The commission has maintained throughout the dispute that text messages are short-lived by nature and do not contain important information, and so do not need to be maintained as public records. It stood by that assertion this week.

“According to the Commission’s rules, both then and now, there is no obligation to register and store information of short-lived content that does not require any follow-up by the Commission and its services,” Paula Pinho, a spokeswoman for the commission, said in response to a request for comment.

Ms. Pinho pointed out that its policy of not registering such messages “was not challenged by the Court in its judgment.”

While different governments take different approaches to electronic messages under freedom of information laws, some places, including many U.S. states, and in some cases the U.S. federal government, treat them as public records.

But the European Commission has resisted changing its policies or providing more information, even in the face of sustained criticism.

In 2022, before The Times filed its lawsuit, the E.U. ombudsman said the commission had engaged in “maladministration” by not searching adequately for the messages in response to Mr. Fanta’s request. The commission told the ombudsman that it had searched in July 2021 for the messages and had not found them, though it now says that Mr. Seibert reviewed them that summer.

When commission lawyers appeared in court in late 2024, they struggled to explain to judges why the messages, which The Times had reported on, could not be found. The commission avoided even admitting explicitly that the texts had ever existed, using more couched language. One of its lawyers said at a November 2024 hearing that the commission didn’t “deny” it.

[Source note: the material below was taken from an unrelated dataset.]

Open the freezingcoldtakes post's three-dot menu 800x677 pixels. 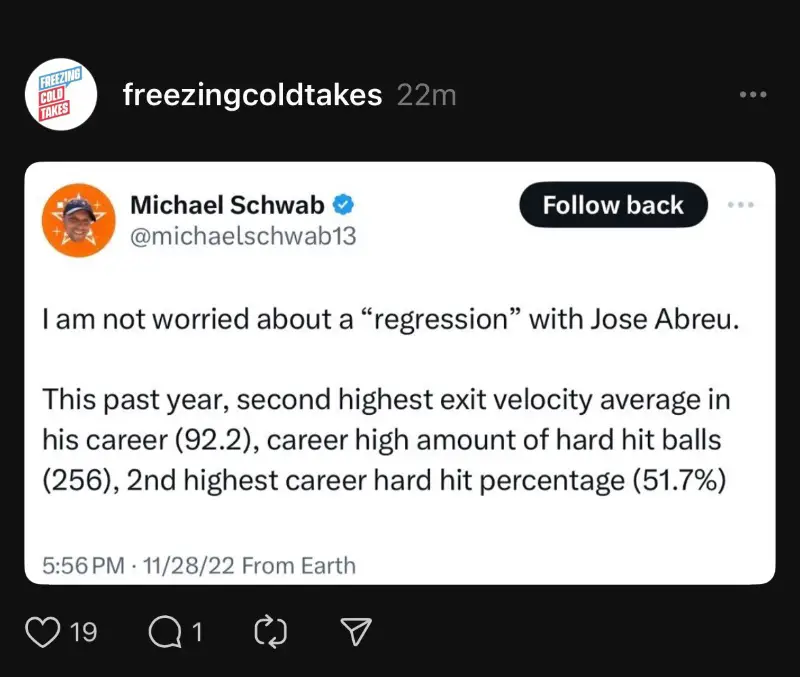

The commission’s response this week spells out clearly that the messages existed, and that at least one top official, in addition to Ms. von der Leyen, was aware of them.

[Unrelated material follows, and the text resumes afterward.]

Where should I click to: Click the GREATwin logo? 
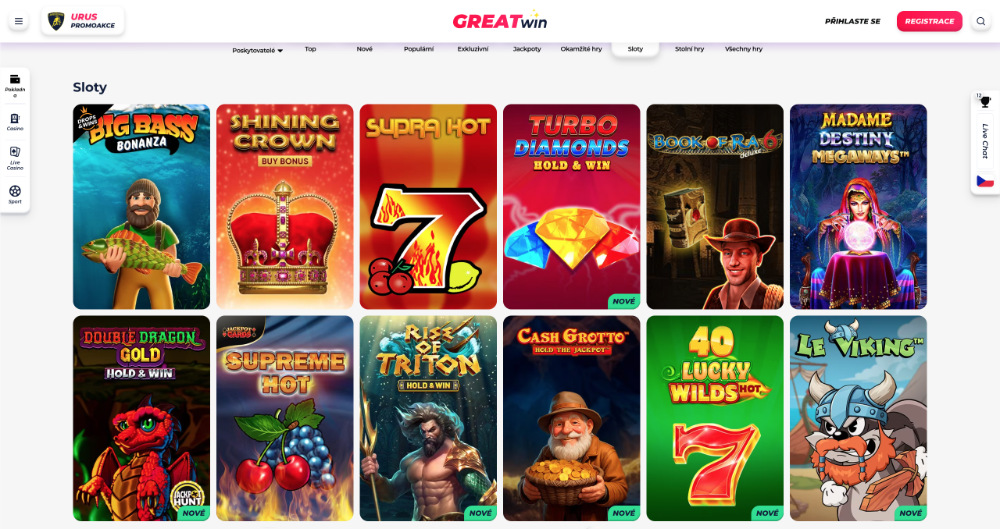pyautogui.click(x=500, y=21)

“We brought this case to enforce the public’s right of access to information,” said Dana Green, a lawyer for The Times. “We believed this was an important case for democratic oversight and public transparency in the European Union. The Commission’s response validates that decision.”

The handling of the text messages, frequently referred to in Brussels as “Pfizergate,” has been a persistent political problem for Ms. von der Leyen. It drew attacks from the political right in particular and even spurred a no-confidence vote on her earlier this summer, the first of its kind in more than a decade.

The attempt, centered on “failures to ensure transparency,” failed to topple her. Ms. von der Leyen accused the lawmaker driving the vote of “spinning debunked conspiracies about text messages.”

Jeanna Smialek is the Brussels bureau chief for The Times.